As a healthcare provider serving 100 Northern California cities and towns, Sutter Health is challenged to provide positive patient experiences and deliver high-quality, personalized care. Technology is a key component in that effort, enabling Sutter’s 50,000 doctors, nurses and staff, as well as its patients, to access information at any time of the day, regardless of the type of system they’re using.

To ensure 100 percent uptime of that technology and quick recovery in the event of a service interruption, Sutter needed to ensure its data centers are operating with maximum efficiency. It’s a daunting challenge because the system had six data centers, including a main 1.5-megawatt production data center and five other regional data centers throughout Northern California.

In all, the data centers house approximately 600 racks of servers, which Sutter’s IT team tracked using Excel spreadsheets and Access databases. This process wasn’t optimal because it was difficult to ensure its inventory of technology was accurate. Much of the information was known only by specific employees, rather than documented in a central location, and the IT department wasn’t consistently aware of when equipment was added, moved or changed.

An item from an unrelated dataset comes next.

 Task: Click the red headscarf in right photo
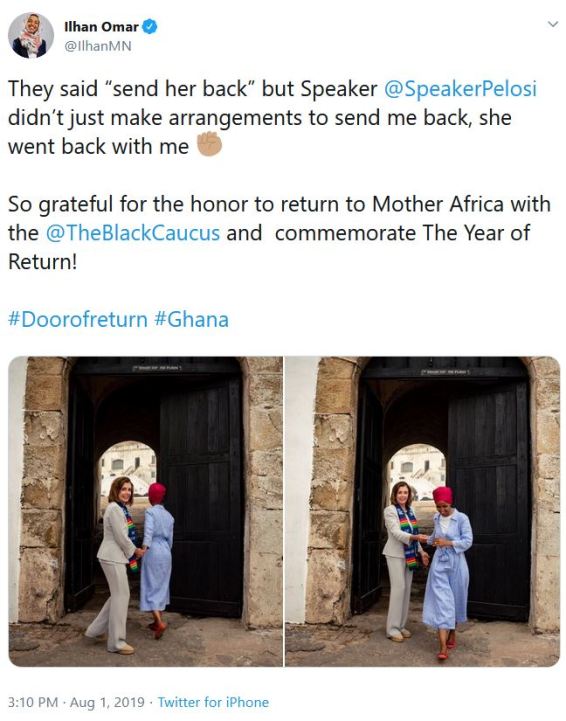[x=443, y=496]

In 2014, Sutter embarked on a three-year data center consolidation project to streamline operations into two facilities—the main production data center and a disaster recovery site. Early in the process, Sutter IT executives identified the need for a data center management solution that could offer the following capabilities:

* Effective management of server, storage and database assets;

* Clearer visibility into activities of data center assets;

* Better understanding of how assets are interconnected, including their configurations and associated network and power connections;

* Improved reporting, including the ability to produce dashboards for senior leadership;

* Additional capacity management and predictive scenario development for planning purposes; and

* Integration with IT service management (ITSM) solutions.

After considering many data center infrastructure management (DCIM) products, Sutter decided to study a broader solution, selecting a data center service management solution from Nlyte Software.

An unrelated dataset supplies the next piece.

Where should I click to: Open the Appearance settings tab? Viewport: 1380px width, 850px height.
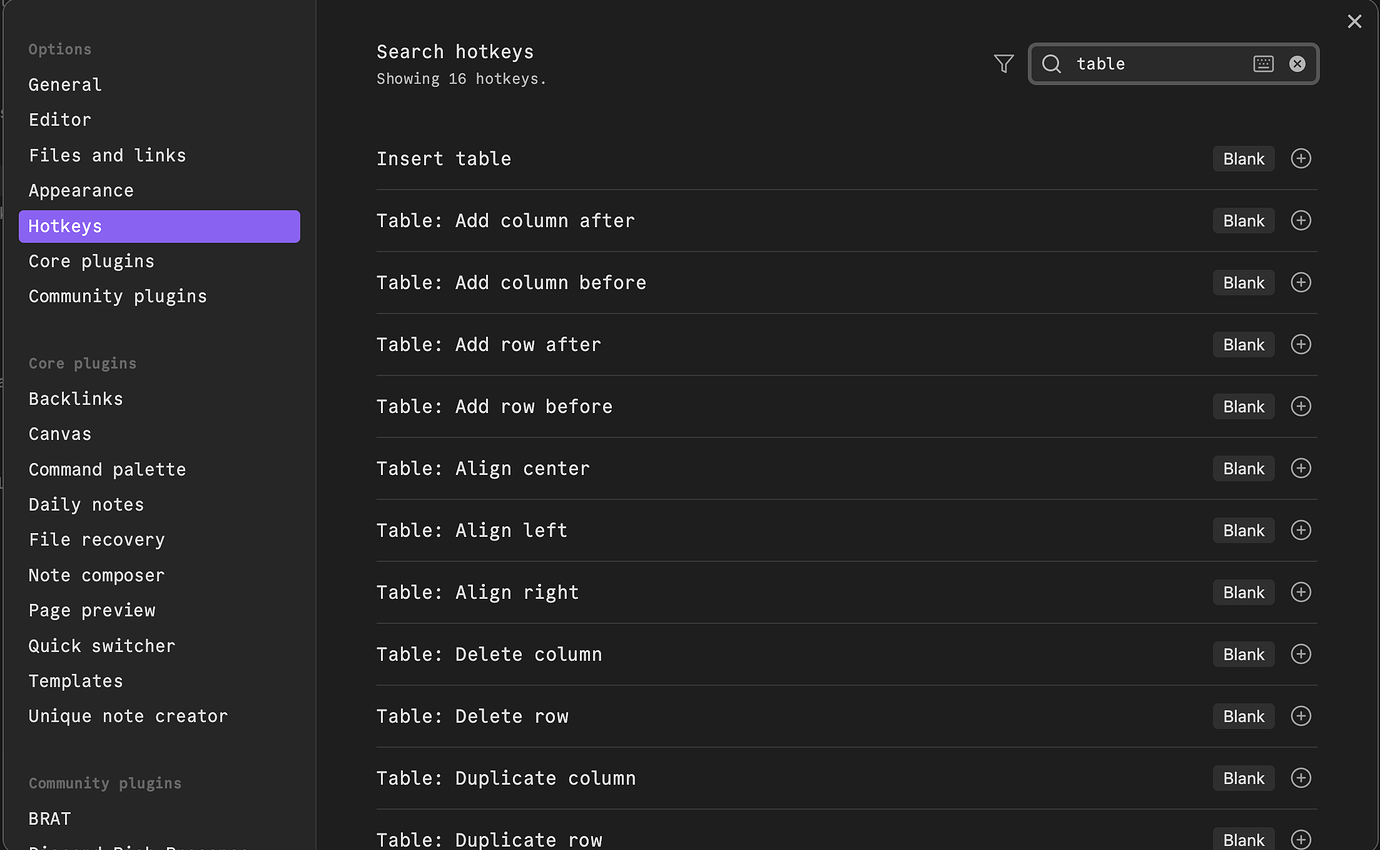point(81,191)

Data center service management (DCSM) solutions represent a new category of applications that combine data center infrastructure management, robust workflow capabilities and seamless integration with IT service management solutions. Together, they help organizations effectively manage complex data center infrastructures.

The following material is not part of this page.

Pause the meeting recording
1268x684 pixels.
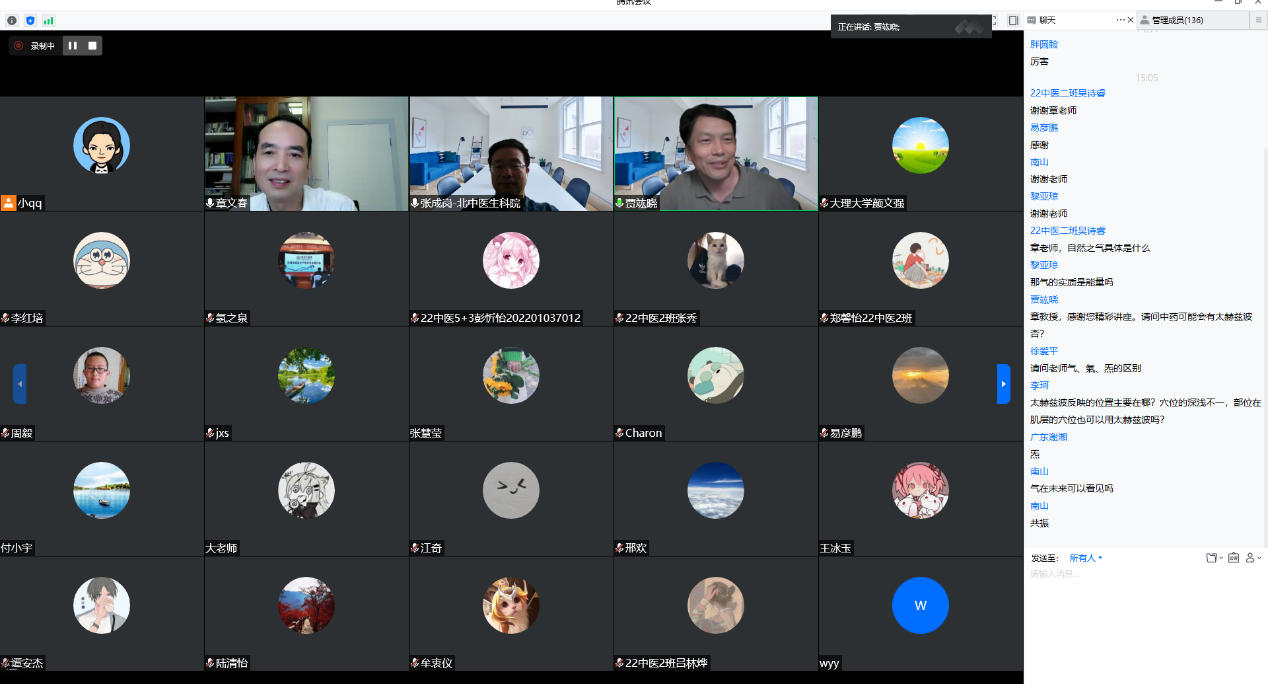click(72, 45)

The DCSM enabled Sutter to more accurately track inventory, proactively manage capacity and accelerated the department’s ability to deliver service to business users. In addition, the DCSM was able to seamlessly integrate with Sutter’s configuration management database.

When Sutter implemented the DCSM solution, it also deployed other features and modules from the vendor, including Floor Planner, which replaced its legacy computer-aided design tools. It’s also using the vendor’s Nlyte Barcode to help manage the location and conduct quarterly audits of physical assets.

Sutter contracted with Nlyte’s professional services team to install the DCSM solution, gaining assistance in importing bulk data and then offering a one-week training course for Sutter employees.

Results were tangible. Before implementing the DSCM, IT staff struggled when tasked with managing IT assets because its teams did not have physical information about IT assets. Now, the DCSM captures the physical attributes of those assets, tying them to serial numbers. Additionally, Sutter’s IT staff has complete visibility from its ITSM system down to the data center floor.

The barcode module enables Sutter’s IT staff to conduct more accurate and efficient audits, reducing by about 75 percent the time it would have taken beforehand.

The DCSM also gives Sutter reporting capabilities and a dashboard that provides improved visibility into what it costs to run given services while also improving disaster recovery planning capabilities. After its management team saw the reporting capabilities and the underlying data, they wanted more predictive analysis to address a multitude of “what if” scenarios.

The DCSM also enabled the organization to do more proactive power and cooling management, and when network information is integrated, Sutter will gain a better understanding of network connectivity and capacity at any given time.

These features are proving valuable as Sutter migrates thousands of servers out of the regional facilities as part of the consolidation project, and plans the space, cooling, power and capacity needed to add that computing capacity to the primary data center. By implementing a DCSM solutions, Sutter now can holistically understand its data center environment, including what assets it’s migrating from the regional data centers and how best to place them in the primary facility.